• [СУТЬ ЗАДАНИЯ] Отфильтруй данные и выпиши все строки, где встречается слово «width». Регистр букв учитывается.

• [ИСХОДНЫЕ ДАННЫЕ]
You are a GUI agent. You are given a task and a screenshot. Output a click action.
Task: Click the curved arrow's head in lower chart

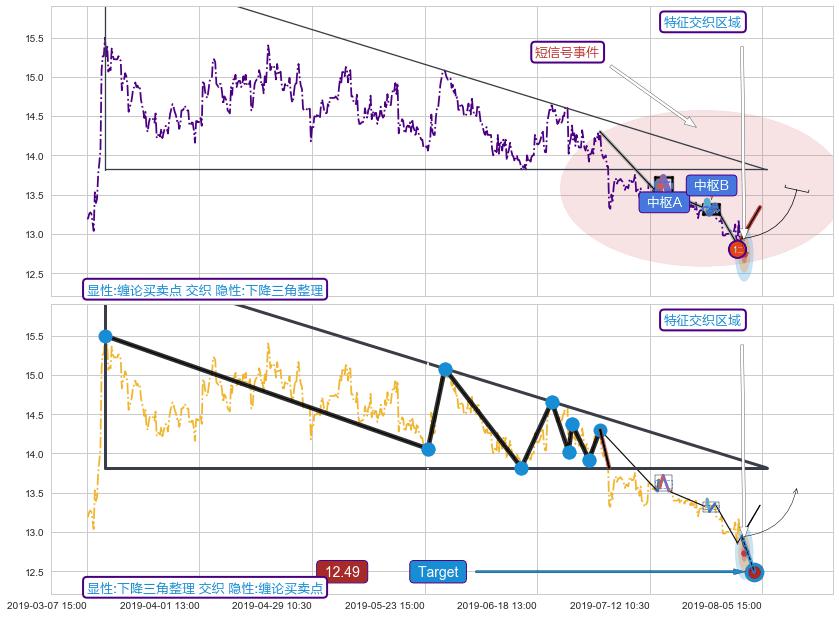click(796, 490)
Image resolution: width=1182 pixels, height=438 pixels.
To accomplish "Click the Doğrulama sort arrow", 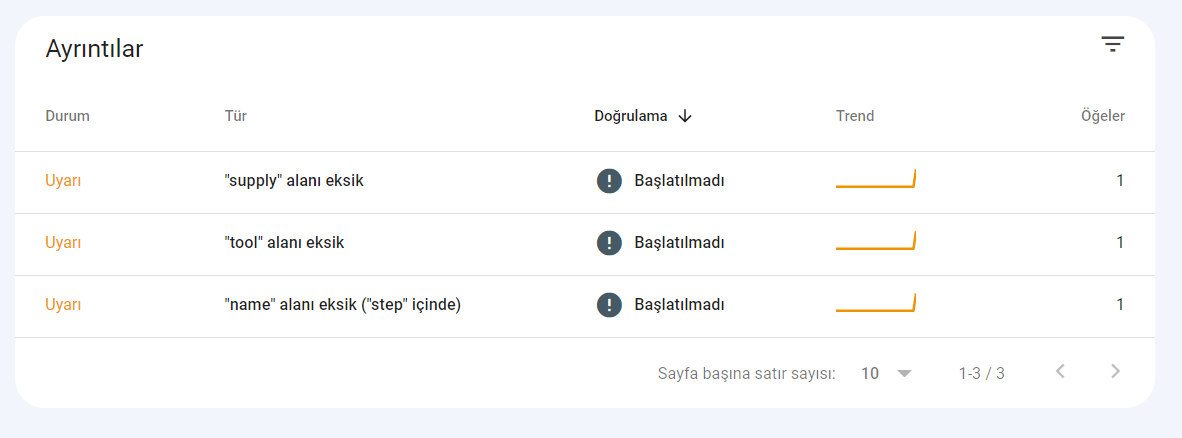I will 684,116.
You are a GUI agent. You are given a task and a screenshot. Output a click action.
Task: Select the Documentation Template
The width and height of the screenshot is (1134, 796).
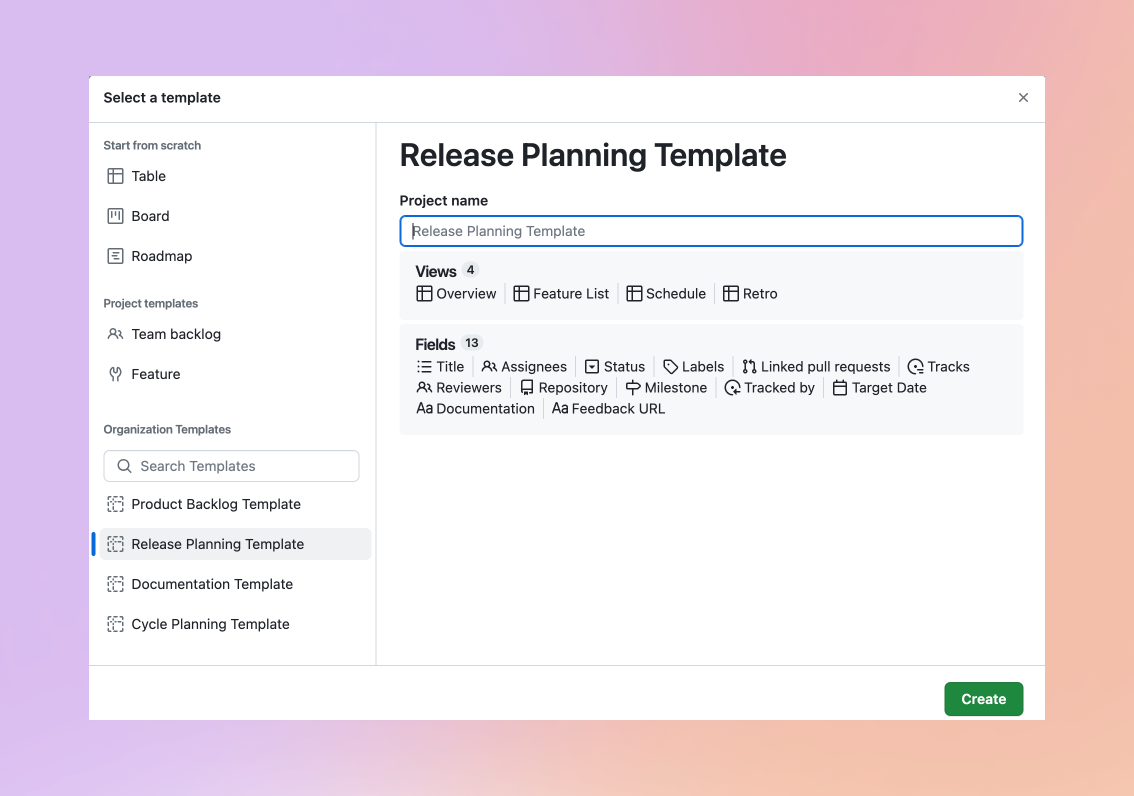tap(212, 584)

• [РЕЗУЛЬТАТ ВЫПОЛНЕНИЯ]
Image resolution: width=1182 pixels, height=438 pixels.
The width and height of the screenshot is (1134, 796).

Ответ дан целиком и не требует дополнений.